Sean Lie, Co-Founder and Chief Hardware Architect | August 24, 2021
Today at the Hot Chips conference, we proudly unveiled the world’s first multi-million core AI cluster architecture! Our unique technology handles neural networks with up to an astonishing 120 trillion parameters. That’s approximately the number of synapses in the human brain! Today, to run models at only a fraction of that size, clusters of graphics processors consume acres of space, megawatts of power, and require dedicated teams to operate. We can fix that.
To unlock the potential of extreme-scale models, we realized a new approach is needed. One that addresses the challenge of scaling massive memory, compute, and communication all at once. Such a solution must be able to support the largest models of today, and scale to empower the models of tomorrow.
Building on the architectural foundations of the second-generation Cerebras Wafer-Scale Engine (WSE-2) which is at the heart of our CS-2 system, we set out to solve this challenge as we usually like to do – from the ground up, addressing the most fundamental challenges using a holistic, systems approach for extreme-scale.
We decided to take what has traditionally been the complex, intertwined problems of distributing memory, compute, and communication, and synchronizing all of them at the same time – and disaggregate them. The reason we can do this is that neural networks use memory differently for different components of model computation. We can design a purpose-built solution for each type of memory and each type of compute that the neural network needs, and as a result, untangle them and greatly simplify the scaling problem.
We call this new execution mode “weight streaming”. This mode unlocks unique flexibility, allowing independent scaling of the model size and the training speed. A single CS-2 system can support models up to 120 trillion parameters, and to speed up training, we can cluster up to 192 systems with near-linear performance scaling.
In this mode, we store the model weights in a new memory extension technology called MemoryX, and stream the weights onto the CS-2 systems – as needed – to compute each layer of the network, one layer at a time. On the backward pass, the gradients are streamed in the reverse direction back to the MemoryX where the weight update is performed in time to be used for the next iteration of training. In this topology, we also introduce an interconnect fabric technology called SwarmX which allows us to scale the number of CS-2 systems near-linearly for extreme-scale models.

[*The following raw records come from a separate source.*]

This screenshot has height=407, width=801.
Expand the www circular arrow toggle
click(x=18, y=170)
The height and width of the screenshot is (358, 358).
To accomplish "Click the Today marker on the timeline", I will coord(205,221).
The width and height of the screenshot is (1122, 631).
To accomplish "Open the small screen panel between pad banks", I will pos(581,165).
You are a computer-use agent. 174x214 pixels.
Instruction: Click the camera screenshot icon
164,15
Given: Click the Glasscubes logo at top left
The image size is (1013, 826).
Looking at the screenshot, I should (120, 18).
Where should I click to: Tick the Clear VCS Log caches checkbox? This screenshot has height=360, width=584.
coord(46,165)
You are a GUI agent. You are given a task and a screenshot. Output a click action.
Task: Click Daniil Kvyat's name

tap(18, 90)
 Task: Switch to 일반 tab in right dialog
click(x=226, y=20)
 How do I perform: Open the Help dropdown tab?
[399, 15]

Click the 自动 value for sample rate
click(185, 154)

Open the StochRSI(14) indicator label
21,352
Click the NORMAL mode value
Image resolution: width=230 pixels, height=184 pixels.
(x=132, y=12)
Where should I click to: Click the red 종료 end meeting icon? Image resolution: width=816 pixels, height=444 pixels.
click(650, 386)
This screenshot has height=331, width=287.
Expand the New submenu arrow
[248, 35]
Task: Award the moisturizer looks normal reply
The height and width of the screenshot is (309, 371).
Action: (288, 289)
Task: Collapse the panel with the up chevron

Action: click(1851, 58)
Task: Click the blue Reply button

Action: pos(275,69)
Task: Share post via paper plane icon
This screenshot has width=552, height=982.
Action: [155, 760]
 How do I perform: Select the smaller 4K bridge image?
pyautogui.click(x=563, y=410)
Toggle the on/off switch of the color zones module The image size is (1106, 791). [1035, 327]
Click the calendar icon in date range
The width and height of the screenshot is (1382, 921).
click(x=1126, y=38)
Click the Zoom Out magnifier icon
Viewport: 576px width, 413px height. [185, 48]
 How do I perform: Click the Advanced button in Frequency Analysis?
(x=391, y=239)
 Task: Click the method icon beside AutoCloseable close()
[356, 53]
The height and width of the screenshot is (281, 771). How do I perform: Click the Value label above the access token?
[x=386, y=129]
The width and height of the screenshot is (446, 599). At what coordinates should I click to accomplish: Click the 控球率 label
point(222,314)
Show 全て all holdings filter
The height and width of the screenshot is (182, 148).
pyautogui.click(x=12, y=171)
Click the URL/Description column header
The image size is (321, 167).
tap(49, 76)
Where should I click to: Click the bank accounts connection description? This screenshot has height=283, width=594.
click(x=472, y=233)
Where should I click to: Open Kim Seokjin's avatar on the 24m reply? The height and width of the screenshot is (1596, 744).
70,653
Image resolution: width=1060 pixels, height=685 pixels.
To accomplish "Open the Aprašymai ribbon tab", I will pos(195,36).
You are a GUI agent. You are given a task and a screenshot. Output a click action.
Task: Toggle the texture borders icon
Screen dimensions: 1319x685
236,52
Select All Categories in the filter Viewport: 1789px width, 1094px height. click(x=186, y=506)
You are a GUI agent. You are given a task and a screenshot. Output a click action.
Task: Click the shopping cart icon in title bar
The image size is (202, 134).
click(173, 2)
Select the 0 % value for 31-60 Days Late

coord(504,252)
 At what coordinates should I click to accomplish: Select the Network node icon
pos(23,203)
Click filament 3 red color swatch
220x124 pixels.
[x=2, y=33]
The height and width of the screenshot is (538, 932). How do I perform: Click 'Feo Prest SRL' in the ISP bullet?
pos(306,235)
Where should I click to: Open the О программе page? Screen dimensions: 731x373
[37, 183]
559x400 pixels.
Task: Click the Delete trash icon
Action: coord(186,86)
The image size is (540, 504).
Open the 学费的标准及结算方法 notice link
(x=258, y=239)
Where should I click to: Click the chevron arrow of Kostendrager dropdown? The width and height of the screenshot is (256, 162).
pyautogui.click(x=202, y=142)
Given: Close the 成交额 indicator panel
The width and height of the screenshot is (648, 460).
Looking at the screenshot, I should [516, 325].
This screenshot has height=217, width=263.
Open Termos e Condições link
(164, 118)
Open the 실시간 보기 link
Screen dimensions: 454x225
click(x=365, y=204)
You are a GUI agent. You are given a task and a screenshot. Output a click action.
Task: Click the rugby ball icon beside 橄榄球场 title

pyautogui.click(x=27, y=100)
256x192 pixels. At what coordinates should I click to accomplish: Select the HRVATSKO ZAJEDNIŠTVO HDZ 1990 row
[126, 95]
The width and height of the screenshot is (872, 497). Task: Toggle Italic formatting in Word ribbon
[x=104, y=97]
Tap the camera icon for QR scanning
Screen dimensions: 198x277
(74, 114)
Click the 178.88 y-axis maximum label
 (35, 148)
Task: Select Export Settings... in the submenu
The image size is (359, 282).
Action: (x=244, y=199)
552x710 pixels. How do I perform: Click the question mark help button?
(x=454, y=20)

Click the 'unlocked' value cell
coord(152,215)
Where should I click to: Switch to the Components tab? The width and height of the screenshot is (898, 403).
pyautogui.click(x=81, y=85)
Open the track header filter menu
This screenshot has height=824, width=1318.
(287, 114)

In addition to scaling capacity and performance, our architecture uniquely enables vast acceleration for sparse neural networks. The AI community is actively creating new sparse models that can achieve the same accuracy but with less compute. Such techniques are critical to achieving extreme-scale practically but traditional architectures cannot accelerate these sparse networks. The Cerebras hardware, on the other hand, uses fine-grained dataflow scheduling to trigger computations only for useful work. This enables us to save power and achieve 10X weight sparsity speedup.
For researchers, this architecture is seamless: users simply compile the neural network mapping for a single CS-2 system, and the Cerebras software takes care of execution as you scale, eliminating the traditional distributed AI intricacies of memory partitioning, coordination, and synchronization across thousands of small devices.
These innovations introduced at Hot Chips continue to push the boundaries of what’s possible in AI, unlocking the incredible potential of extreme-scale models!
Join us on this journey! Click here to connect with our team.
Interested in more details about each component of this architecture? Read on!
Cerebras weight streaming: Disaggregating Memory and Compute
The Cerebras CS-2 system is powered by the Cerebras Wafer-Scale Engine (WSE-2), the largest chip ever made and the fastest AI processor. Purpose-built for AI work, the 7nm-based WSE-2 delivers a massive leap forward for AI compute. The WSE-2 takes up an entire silicon wafer and houses an amazing 2.6 trillion transistors and 850,000 AI-optimized cores. By comparison, the largest graphics processing unit (GPU) chip has “only” 54 billion transistors, 2.55 trillion fewer transistors than the WSE-2! The WSE-2 also has 123x more cores and 1,000x more high performance on-chip memory than competing GPUs.
Cerebras’ weight streaming execution mode builds on the foundation of the massive size of the WSE-2. It is a new execution mode where compute and parameter storage are fully disaggregated from each other. A small parameter store can be linked with many CS-2 systems housing tens of millions of cores, or up to 2.4 petabytes of storage – enough for 120 trillion parameter models – can be allocated to a single CS-2 system.
In the weight streaming mode, the model weights are held in an off-chip storage device called MemoryX, which we’ll talk more about in a moment. The weights are streamed onto the chip where they are used to compute each layer of the neural network. On the backward pass of the neural network training, gradients are streamed out of the chip, back to the central store where they are used to update the weights.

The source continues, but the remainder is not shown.